Demystifying Tablighi Jamaat
While scores of Muslims are in awe of its work, a significant section believes it has reduced Islam to a set of rituals
Published Date - 1 June 2021, 12:28 AM
After more than 90 years of its existence and dramatic ballooning, the Tablighi Jamaat, reputedly the world’s — and certainly India’s — largest Islamic group, faces convulsions that are bound to cast a shadow on its future. And this has nothing to do with the mess it found itself in during the Covid-19 pandemic.
No Muslim organisation has aroused so much debate, defensiveness and dissent within Islam as the Tablighi Jamaat, says Ziya Us Salam, a journalist and author whose seminal study is largely critical of the group that today has an imprint across the world. Since its birth, the Sunni Muslim revival and reform body has flummoxed or won admiration from a large mass.
Questions, More Questions
And despite commanding millions of members around the globe, not much is known about the Tablighi Jamaat. Even within the Muslim community, there are questions and more questions about the outfit.
Founded in 1927 with the avowed objective of making Muslims better Muslims by making them look inwards, the Tablighi Jamaat is a strictly non-political body that takes no stand on any public issue even if it concerns Muslims. Be it Indira Gandhi’s Emergency rule, Muslim personal law, Babri Masjid, attacks on Muslims, Urdu, Satanic Verses… you name it, and the Tablighi’s lips are sealed. It remains focused on introspection and isolation. Its members, mostly the poor, have no quarrel with the world. To them, life is all about internal cleansing.
According to Ziya Us Salam’s ‘Inside the Tablighi Jamaat’ (HarperCollins), the group does not maintain an account of its members, addresses, profession, family and other details. There are no card-holding cadres, just foot soldiers. People join of their own volition and leave when they want. Its present membership, by conservative estimates, is pegged at around 80 million.
Tablighi adherents pray five times a day but are not encouraged to discuss the Holy Quran.
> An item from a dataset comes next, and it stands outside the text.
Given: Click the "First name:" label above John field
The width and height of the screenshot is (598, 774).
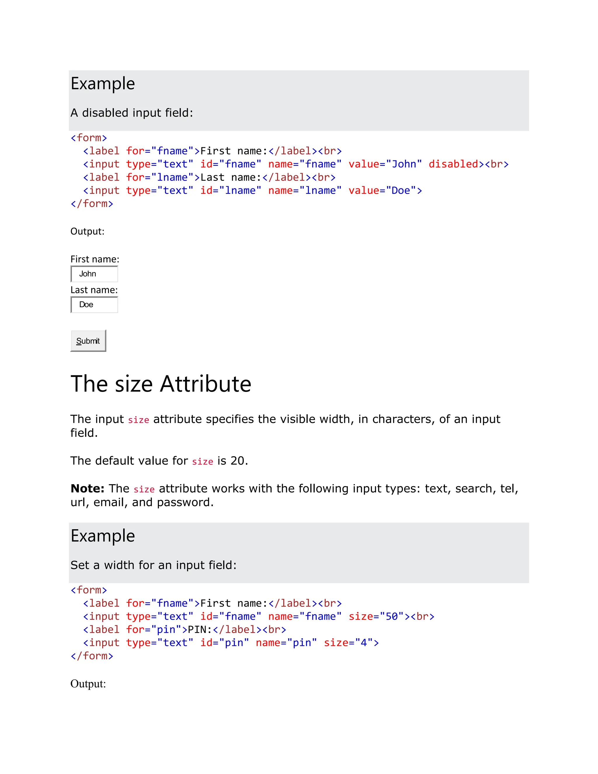Looking at the screenshot, I should (95, 259).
Instead, the group places far greater emphasis on its Fazail-e-Amal, a book put together between 1928 and 1948 and which is often treated like scripture by members.
The book is hugely controversial and is banned in Saudi Arabia. It prods its members into going on three-day trips to another mosque within their town or city, 40-day trips to mosques outside their region, and year-long trips abroad – with their own money. Tablighis set out in small groups every day of the year urging Muslims to come to the mosque and pray. This is their mission.
World of its Own
The Tabligh does not question the law of the land. It has no interaction with non-Muslims. It eschews conversion of people of other faiths. It shuns modern technology to transmit its message. By now, thousands of mosques, particularly in northern India, fall under Tablighi Jamaat’s ‘influence’. Here, the group virtually bans members of other Muslim groups from using them. “They try to ensure that it is their version of Islam that is practiced in as many mosques as possible,” says Ziya Us Salam.
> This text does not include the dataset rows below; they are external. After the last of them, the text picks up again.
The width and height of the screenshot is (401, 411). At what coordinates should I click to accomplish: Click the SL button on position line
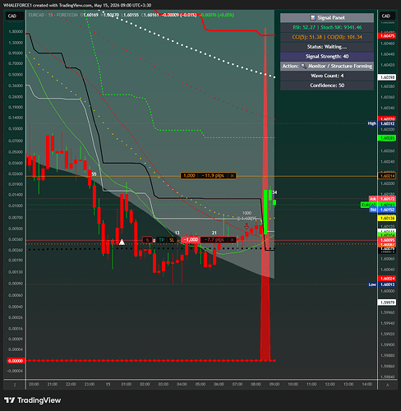[172, 240]

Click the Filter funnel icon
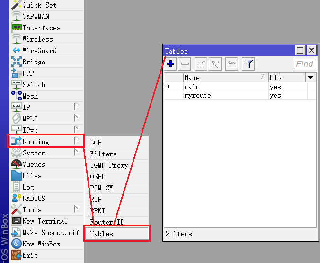click(249, 64)
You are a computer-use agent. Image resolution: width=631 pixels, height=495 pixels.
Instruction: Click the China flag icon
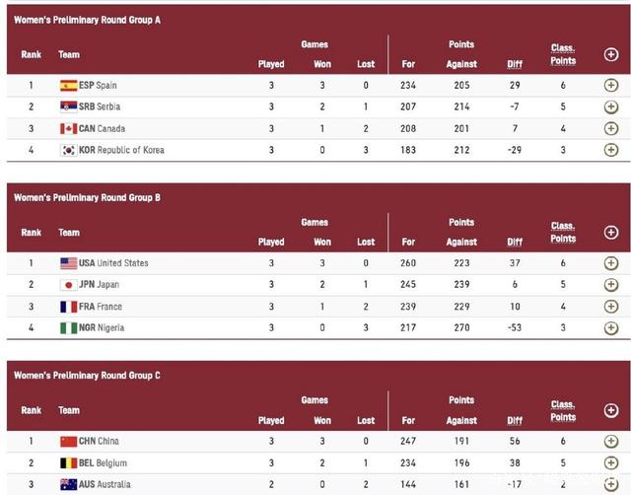tap(68, 442)
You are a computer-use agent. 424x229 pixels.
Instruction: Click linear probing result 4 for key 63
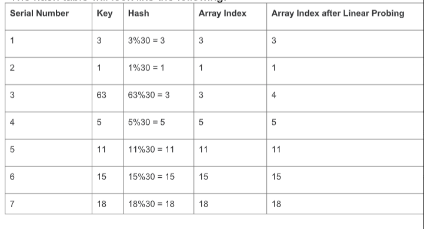click(274, 95)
Unlike other Muslim groups, the Tablighi Jamaat has stayed away from the field of education, refraining from opening schools, colleges or universities in its almost a century of existence. Women are mostly discouraged from attending mosques and, when young, are groomed as “obedient daughters, good homemakers and caring wives”. In the group’s worldview, women are mere appendages to men.
As Ziya Us Salam underlines, the Tablighi Jamaat has brought more Muslims to mosques than probably all other Muslim organisations combined. In a secular environment, it has fostered religious identity without breaking any law. Its proponents say it is because of Tablighi Jamaat that several poor Muslims who may have converted to other faiths have remained loyal to Islam.
Fights and Politics
But away from the public glare, the group is riddled now with internecine fights and politics, says the book. The body is yet to have a president from outside the family of Maulana Ilyas, the founder, making it a family enterprise. In 2017, there was a fall-out between Maulana Saad, the present head, and his rivals at its headquarters in Delhi, known as the Markaz.
Those who rebelled included two prominent members from Pakistan, one from Bangladesh and three from India. The breakaway wing is run from a mosque at Nerul in Mumbai. In 2018, Saad had to leave Bangladesh when Tablighis there protested against his presence at their annual congregation.
A split in England took the shape of a violent India-Pakistan row, with Bangladeshi members siding with their Indian counterparts. While Saudi Arabia is disdainful of Tablighi Jamaat, it has faced legal bottlenecks in parts of Central Asia. While the Tabligh was slandered, at times wrongly, over its Delhi congregation amid the pandemic last year, many admit that Saad made a mistake of not cancelling the event.
Today, while scores of Muslims are in awe of the work the Tabligh has done, a significant section of the community believes it has done a singular disservice by reducing Islam to a set of rituals to be performed for personal gratification. Read ‘Inside the Tablighi Jamaat’ should you want to know more.